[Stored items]

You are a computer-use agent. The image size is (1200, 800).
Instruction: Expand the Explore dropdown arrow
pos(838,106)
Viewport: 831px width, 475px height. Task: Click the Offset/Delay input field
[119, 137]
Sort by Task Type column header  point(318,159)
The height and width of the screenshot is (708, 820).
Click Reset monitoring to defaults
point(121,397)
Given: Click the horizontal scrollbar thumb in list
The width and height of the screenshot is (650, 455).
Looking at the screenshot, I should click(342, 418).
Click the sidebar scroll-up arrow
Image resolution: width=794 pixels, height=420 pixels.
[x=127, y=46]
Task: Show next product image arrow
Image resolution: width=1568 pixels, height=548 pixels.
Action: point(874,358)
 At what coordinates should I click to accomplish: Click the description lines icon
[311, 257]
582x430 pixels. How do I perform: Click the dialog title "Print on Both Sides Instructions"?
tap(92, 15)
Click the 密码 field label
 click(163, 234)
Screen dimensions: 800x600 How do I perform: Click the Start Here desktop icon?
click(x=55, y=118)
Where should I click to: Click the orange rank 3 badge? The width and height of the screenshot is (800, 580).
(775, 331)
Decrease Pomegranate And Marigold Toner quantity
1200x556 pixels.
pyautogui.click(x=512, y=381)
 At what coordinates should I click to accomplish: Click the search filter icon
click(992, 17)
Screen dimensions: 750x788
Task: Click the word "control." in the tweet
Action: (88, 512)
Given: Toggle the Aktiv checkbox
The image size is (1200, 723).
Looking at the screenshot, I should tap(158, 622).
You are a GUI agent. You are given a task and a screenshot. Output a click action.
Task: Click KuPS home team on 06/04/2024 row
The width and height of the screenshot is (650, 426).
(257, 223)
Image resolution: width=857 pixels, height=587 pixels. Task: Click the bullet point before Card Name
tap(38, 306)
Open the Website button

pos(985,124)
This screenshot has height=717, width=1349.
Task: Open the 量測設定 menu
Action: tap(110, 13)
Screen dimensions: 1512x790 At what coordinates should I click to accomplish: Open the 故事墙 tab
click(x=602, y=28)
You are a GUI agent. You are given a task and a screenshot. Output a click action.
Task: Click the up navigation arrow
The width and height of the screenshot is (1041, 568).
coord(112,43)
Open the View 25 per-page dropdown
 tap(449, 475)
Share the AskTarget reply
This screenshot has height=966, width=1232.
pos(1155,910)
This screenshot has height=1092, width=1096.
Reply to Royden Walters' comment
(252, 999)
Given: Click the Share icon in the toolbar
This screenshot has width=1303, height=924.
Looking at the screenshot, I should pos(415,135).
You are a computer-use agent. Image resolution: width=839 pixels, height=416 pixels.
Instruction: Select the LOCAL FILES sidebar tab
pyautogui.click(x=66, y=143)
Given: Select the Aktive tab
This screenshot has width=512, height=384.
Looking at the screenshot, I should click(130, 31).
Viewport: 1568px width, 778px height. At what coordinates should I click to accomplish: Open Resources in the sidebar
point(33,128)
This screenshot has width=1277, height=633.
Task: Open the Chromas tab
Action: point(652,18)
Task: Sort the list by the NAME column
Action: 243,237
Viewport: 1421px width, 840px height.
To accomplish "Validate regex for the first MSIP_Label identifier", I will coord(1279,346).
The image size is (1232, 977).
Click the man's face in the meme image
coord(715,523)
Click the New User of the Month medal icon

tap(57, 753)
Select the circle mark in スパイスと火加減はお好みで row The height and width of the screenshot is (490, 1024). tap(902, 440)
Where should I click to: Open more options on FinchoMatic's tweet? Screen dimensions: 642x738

__EXERCISE DIRECTIONS__:
Each entry above should be repeated exactly, with no line left out.

__COMPLETED TASK__:
You are a computer-use agent. The image size is (1200, 800).
Instruction: Expand the Explore dropdown arrow
pos(838,106)
Viewport: 831px width, 475px height. Task: Click the Offset/Delay input field
[119, 137]
Sort by Task Type column header  point(318,159)
The height and width of the screenshot is (708, 820).
Click Reset monitoring to defaults
point(121,397)
Given: Click the horizontal scrollbar thumb in list
The width and height of the screenshot is (650, 455).
Looking at the screenshot, I should click(342, 418).
Click the sidebar scroll-up arrow
Image resolution: width=794 pixels, height=420 pixels.
[x=127, y=46]
Task: Show next product image arrow
Image resolution: width=1568 pixels, height=548 pixels.
Action: point(874,358)
 At what coordinates should I click to accomplish: Click the description lines icon
[311, 257]
582x430 pixels. How do I perform: Click the dialog title "Print on Both Sides Instructions"?
tap(92, 15)
Click the 密码 field label
 click(163, 234)
Screen dimensions: 800x600 How do I perform: Click the Start Here desktop icon?
click(x=55, y=118)
Where should I click to: Click the orange rank 3 badge? The width and height of the screenshot is (800, 580).
(775, 331)
Decrease Pomegranate And Marigold Toner quantity
1200x556 pixels.
pyautogui.click(x=512, y=381)
 At what coordinates should I click to accomplish: Click the search filter icon
click(992, 17)
Screen dimensions: 750x788
Task: Click the word "control." in the tweet
Action: (88, 512)
Given: Toggle the Aktiv checkbox
The image size is (1200, 723).
Looking at the screenshot, I should tap(158, 622).
You are a GUI agent. You are given a task and a screenshot. Output a click action.
Task: Click KuPS home team on 06/04/2024 row
The width and height of the screenshot is (650, 426).
(257, 223)
Image resolution: width=857 pixels, height=587 pixels. Task: Click the bullet point before Card Name
tap(38, 306)
Open the Website button

pos(985,124)
This screenshot has height=717, width=1349.
Task: Open the 量測設定 menu
Action: tap(110, 13)
Screen dimensions: 1512x790 At what coordinates should I click to accomplish: Open the 故事墙 tab
click(x=602, y=28)
You are a GUI agent. You are given a task and a screenshot. Output a click action.
Task: Click the up navigation arrow
The width and height of the screenshot is (1041, 568).
coord(112,43)
Open the View 25 per-page dropdown
 tap(449, 475)
Share the AskTarget reply
This screenshot has height=966, width=1232.
pos(1155,910)
This screenshot has height=1092, width=1096.
Reply to Royden Walters' comment
(252, 999)
Given: Click the Share icon in the toolbar
This screenshot has width=1303, height=924.
Looking at the screenshot, I should pos(415,135).
You are a computer-use agent. Image resolution: width=839 pixels, height=416 pixels.
Instruction: Select the LOCAL FILES sidebar tab
pyautogui.click(x=66, y=143)
Given: Select the Aktive tab
This screenshot has width=512, height=384.
Looking at the screenshot, I should click(130, 31).
Viewport: 1568px width, 778px height. At what coordinates should I click to accomplish: Open Resources in the sidebar
point(33,128)
This screenshot has width=1277, height=633.
Task: Open the Chromas tab
Action: point(652,18)
Task: Sort the list by the NAME column
Action: 243,237
Viewport: 1421px width, 840px height.
To accomplish "Validate regex for the first MSIP_Label identifier", I will coord(1279,346).
The image size is (1232, 977).
Click the man's face in the meme image
coord(715,523)
Click the New User of the Month medal icon

tap(57, 753)
Select the circle mark in スパイスと火加減はお好みで row The height and width of the screenshot is (490, 1024). tap(902, 440)
Where should I click to: Open more options on FinchoMatic's tweet? Screen dimensions: 642x738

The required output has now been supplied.